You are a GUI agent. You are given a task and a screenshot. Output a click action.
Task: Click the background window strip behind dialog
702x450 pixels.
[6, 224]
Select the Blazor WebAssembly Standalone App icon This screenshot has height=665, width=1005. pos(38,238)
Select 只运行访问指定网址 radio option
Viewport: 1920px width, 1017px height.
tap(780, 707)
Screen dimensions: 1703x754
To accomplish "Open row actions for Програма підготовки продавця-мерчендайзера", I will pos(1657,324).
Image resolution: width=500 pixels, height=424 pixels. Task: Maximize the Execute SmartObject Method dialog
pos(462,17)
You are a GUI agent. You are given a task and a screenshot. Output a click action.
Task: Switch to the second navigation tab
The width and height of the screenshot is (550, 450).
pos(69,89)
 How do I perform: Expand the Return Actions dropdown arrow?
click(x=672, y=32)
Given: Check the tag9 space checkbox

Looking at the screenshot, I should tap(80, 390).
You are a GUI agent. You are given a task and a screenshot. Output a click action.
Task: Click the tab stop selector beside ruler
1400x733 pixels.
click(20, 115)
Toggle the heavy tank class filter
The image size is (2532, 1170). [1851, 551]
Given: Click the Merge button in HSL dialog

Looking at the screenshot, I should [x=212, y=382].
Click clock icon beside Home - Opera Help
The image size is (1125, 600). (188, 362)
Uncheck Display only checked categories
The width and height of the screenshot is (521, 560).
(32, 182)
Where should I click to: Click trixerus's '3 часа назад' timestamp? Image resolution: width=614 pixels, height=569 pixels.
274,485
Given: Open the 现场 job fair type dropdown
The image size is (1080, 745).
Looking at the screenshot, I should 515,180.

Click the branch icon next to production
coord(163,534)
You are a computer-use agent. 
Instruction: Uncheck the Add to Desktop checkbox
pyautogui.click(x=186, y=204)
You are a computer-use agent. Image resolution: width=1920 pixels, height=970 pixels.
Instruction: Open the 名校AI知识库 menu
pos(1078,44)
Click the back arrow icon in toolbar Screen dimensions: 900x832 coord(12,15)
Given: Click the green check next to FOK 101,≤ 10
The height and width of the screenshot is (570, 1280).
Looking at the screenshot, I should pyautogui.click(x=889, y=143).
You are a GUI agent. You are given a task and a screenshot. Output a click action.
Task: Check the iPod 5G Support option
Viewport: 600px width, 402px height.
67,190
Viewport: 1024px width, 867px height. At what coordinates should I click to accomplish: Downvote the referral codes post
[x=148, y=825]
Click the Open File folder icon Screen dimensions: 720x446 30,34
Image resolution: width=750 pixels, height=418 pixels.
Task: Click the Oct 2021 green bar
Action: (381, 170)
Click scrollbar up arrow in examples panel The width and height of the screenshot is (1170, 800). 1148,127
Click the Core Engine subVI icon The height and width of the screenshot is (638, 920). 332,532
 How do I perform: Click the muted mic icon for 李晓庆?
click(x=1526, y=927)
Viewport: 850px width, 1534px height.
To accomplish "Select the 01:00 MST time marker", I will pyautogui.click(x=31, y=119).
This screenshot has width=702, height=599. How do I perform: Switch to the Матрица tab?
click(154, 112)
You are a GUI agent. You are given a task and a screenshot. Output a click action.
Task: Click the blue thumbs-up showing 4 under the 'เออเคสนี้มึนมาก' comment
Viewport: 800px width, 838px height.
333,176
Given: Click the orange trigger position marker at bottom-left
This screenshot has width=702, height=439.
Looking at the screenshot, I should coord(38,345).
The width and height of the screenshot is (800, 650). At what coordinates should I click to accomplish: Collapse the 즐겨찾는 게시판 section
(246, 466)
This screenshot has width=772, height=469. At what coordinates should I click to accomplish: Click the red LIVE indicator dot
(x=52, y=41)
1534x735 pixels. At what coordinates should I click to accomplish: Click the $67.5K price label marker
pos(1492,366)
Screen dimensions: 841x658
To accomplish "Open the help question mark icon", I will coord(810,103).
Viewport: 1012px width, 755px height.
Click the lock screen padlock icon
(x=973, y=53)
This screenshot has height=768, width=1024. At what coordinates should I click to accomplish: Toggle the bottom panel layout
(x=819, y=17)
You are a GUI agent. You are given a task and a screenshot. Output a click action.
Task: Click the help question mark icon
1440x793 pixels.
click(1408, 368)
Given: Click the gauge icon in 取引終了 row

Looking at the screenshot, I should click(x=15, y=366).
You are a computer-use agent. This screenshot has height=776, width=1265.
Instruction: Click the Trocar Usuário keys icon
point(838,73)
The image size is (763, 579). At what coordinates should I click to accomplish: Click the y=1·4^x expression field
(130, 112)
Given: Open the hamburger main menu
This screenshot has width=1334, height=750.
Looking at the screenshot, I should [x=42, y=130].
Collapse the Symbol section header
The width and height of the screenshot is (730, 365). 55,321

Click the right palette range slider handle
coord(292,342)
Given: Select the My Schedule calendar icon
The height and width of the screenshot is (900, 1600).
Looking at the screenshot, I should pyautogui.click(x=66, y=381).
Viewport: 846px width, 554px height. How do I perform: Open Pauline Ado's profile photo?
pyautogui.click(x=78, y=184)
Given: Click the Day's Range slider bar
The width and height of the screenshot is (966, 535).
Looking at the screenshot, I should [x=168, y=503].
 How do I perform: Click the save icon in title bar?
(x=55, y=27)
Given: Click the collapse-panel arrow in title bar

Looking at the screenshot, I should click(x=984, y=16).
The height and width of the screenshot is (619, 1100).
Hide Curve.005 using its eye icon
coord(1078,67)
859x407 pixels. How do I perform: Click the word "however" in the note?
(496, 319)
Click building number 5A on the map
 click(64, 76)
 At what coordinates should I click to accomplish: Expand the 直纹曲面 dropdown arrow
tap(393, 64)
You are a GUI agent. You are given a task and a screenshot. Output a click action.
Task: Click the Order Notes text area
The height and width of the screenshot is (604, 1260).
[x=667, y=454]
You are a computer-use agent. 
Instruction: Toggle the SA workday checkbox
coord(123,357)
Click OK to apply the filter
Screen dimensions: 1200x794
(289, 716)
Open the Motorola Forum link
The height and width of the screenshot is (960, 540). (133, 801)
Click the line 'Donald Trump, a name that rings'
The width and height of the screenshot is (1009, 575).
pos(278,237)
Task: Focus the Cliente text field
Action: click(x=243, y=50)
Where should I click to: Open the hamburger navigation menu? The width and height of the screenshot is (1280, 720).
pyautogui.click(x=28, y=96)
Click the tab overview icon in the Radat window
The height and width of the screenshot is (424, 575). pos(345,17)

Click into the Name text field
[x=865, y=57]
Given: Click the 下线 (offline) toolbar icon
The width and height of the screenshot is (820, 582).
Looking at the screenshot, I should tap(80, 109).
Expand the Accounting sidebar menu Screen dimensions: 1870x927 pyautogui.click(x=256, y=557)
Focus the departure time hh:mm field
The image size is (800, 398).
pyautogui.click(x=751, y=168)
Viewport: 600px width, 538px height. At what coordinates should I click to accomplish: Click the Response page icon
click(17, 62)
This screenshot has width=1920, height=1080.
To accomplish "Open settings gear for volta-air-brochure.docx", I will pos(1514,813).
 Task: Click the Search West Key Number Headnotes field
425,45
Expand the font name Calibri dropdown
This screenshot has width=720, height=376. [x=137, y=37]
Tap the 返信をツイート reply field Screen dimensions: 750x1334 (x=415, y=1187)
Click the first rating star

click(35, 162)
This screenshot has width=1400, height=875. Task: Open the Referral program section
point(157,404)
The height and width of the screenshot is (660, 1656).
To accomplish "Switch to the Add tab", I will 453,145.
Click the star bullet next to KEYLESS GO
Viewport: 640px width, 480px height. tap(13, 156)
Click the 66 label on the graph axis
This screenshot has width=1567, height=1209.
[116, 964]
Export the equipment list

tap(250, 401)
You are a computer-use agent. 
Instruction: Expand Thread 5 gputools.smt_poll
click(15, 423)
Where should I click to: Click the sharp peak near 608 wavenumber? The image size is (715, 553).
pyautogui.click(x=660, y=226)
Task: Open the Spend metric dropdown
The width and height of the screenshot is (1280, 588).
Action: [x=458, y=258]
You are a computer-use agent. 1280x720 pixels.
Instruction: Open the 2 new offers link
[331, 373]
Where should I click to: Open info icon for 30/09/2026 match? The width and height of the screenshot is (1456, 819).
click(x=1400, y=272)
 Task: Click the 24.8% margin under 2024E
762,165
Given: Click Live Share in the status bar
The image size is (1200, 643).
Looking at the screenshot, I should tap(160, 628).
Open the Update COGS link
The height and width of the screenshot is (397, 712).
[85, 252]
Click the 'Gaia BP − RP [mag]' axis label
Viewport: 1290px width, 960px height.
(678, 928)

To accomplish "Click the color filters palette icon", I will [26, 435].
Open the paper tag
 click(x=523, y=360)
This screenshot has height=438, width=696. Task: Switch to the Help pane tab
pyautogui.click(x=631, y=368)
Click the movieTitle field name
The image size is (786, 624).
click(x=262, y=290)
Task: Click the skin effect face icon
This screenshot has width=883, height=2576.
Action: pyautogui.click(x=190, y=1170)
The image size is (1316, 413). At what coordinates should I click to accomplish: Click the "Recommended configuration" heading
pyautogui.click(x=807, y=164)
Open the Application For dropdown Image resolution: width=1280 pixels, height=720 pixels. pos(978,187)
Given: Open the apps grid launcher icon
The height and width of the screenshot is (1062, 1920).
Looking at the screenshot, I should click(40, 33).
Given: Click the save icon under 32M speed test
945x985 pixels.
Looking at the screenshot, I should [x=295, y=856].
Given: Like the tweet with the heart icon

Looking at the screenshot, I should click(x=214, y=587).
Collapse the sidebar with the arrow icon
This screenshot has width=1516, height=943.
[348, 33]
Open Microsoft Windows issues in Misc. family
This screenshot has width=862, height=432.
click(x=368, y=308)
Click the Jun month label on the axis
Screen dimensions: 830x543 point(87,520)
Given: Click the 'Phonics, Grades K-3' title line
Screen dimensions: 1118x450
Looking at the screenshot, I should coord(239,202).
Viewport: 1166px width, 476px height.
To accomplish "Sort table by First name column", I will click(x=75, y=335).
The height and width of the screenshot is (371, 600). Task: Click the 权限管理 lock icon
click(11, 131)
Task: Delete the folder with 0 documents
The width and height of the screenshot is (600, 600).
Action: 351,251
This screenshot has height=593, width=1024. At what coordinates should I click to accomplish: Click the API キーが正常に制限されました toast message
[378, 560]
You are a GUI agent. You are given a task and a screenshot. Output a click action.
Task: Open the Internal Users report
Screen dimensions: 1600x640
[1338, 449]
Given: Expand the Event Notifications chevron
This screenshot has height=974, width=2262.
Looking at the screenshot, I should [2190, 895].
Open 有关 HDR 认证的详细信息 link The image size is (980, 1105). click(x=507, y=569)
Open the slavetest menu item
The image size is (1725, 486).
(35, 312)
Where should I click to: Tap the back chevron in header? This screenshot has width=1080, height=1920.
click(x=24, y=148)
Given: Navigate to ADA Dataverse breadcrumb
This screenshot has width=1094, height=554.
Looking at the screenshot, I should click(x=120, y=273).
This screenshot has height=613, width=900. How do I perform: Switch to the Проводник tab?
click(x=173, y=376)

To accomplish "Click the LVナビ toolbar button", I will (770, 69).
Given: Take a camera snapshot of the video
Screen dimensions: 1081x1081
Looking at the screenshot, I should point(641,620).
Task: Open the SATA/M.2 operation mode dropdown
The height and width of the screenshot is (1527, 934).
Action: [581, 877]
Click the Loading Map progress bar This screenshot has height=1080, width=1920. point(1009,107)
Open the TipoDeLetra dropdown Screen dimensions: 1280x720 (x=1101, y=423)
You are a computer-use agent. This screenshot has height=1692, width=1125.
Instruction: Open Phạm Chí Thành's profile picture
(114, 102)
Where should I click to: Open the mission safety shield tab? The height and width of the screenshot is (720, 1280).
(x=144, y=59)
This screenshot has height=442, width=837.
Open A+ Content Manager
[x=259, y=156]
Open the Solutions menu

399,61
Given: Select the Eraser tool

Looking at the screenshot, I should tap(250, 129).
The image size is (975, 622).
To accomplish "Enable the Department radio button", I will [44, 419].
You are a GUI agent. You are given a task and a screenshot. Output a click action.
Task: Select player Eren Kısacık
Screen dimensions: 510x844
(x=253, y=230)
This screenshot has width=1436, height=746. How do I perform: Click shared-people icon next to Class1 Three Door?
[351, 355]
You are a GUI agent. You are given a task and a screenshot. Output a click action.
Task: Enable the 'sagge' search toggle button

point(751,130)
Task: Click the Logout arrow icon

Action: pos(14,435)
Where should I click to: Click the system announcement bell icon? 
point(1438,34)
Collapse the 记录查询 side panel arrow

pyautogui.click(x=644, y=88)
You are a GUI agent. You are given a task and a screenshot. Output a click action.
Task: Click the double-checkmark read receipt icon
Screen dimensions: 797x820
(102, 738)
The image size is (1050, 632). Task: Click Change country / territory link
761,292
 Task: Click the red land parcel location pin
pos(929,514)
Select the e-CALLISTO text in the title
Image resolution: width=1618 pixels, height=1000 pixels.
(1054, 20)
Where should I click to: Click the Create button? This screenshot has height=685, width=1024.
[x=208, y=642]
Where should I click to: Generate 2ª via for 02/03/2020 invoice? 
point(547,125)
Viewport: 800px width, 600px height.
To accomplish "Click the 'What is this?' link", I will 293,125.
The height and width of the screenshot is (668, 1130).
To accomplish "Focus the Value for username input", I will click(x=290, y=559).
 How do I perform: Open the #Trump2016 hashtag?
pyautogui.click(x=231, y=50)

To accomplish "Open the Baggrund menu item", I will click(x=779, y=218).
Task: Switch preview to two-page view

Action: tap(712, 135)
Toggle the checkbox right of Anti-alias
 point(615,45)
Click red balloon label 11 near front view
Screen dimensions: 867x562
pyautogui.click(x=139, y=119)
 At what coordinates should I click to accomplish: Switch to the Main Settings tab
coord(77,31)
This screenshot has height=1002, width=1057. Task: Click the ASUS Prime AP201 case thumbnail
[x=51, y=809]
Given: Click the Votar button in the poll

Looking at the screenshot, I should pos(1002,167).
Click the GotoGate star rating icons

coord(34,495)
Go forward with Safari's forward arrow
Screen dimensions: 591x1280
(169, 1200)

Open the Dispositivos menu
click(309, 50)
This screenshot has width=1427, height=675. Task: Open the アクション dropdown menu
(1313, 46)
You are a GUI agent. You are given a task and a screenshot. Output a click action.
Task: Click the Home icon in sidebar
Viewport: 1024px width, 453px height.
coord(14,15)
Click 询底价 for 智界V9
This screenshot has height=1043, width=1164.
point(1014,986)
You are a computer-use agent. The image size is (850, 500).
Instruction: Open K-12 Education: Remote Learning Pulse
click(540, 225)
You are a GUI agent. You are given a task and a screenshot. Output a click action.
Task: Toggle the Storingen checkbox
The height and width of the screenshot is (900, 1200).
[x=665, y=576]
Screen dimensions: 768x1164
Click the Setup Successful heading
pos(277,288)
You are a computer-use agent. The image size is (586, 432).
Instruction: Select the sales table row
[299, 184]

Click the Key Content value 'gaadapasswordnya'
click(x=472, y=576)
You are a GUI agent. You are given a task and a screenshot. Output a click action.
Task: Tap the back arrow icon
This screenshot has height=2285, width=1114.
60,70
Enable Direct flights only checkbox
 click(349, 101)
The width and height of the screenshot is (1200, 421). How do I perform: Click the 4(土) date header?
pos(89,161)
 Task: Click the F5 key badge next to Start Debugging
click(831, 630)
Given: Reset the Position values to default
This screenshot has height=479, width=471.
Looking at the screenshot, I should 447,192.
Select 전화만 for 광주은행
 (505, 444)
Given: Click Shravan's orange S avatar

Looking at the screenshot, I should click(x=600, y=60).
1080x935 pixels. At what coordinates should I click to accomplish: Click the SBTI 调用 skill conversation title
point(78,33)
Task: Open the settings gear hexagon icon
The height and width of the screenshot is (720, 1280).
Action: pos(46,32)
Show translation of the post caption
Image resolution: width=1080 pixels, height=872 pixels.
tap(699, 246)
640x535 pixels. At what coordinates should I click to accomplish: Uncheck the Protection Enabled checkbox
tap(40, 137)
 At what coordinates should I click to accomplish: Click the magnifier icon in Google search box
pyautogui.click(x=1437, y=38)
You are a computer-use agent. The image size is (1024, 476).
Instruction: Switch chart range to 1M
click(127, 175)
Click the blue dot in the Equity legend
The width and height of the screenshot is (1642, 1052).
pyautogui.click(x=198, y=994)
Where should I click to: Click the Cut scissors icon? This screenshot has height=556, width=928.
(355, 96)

= = = =

_Task directions_
Begin with the top line of the material and go as far as the line with "Given: Click the green". Set down those lines exactly, both ends included, and nothing more.

_Reply_
You are a GUI agent. You are given a task and a screenshot. Output a click action.
Task: Click the background window strip behind dialog
702x450 pixels.
[6, 224]
Select the Blazor WebAssembly Standalone App icon This screenshot has height=665, width=1005. pos(38,238)
Select 只运行访问指定网址 radio option
Viewport: 1920px width, 1017px height.
tap(780, 707)
Screen dimensions: 1703x754
To accomplish "Open row actions for Програма підготовки продавця-мерчендайзера", I will pos(1657,324).
Image resolution: width=500 pixels, height=424 pixels. Task: Maximize the Execute SmartObject Method dialog
pos(462,17)
You are a GUI agent. You are given a task and a screenshot. Output a click action.
Task: Switch to the second navigation tab
The width and height of the screenshot is (550, 450).
pos(69,89)
 How do I perform: Expand the Return Actions dropdown arrow?
click(x=672, y=32)
Given: Check the tag9 space checkbox

Looking at the screenshot, I should tap(80, 390).
You are a GUI agent. You are given a task and a screenshot. Output a click action.
Task: Click the tab stop selector beside ruler
1400x733 pixels.
click(20, 115)
Toggle the heavy tank class filter
The image size is (2532, 1170). [1851, 551]
Given: Click the Merge button in HSL dialog

Looking at the screenshot, I should [x=212, y=382].
Click clock icon beside Home - Opera Help
The image size is (1125, 600). (188, 362)
Uncheck Display only checked categories
The width and height of the screenshot is (521, 560).
(32, 182)
Where should I click to: Click trixerus's '3 часа назад' timestamp? Image resolution: width=614 pixels, height=569 pixels.
274,485
Given: Open the 现场 job fair type dropdown
The image size is (1080, 745).
Looking at the screenshot, I should 515,180.

Click the branch icon next to production
coord(163,534)
You are a computer-use agent. 
Instruction: Uncheck the Add to Desktop checkbox
pyautogui.click(x=186, y=204)
You are a computer-use agent. Image resolution: width=1920 pixels, height=970 pixels.
Instruction: Open the 名校AI知识库 menu
pos(1078,44)
Click the back arrow icon in toolbar Screen dimensions: 900x832 coord(12,15)
Given: Click the green check next to FOK 101,≤ 10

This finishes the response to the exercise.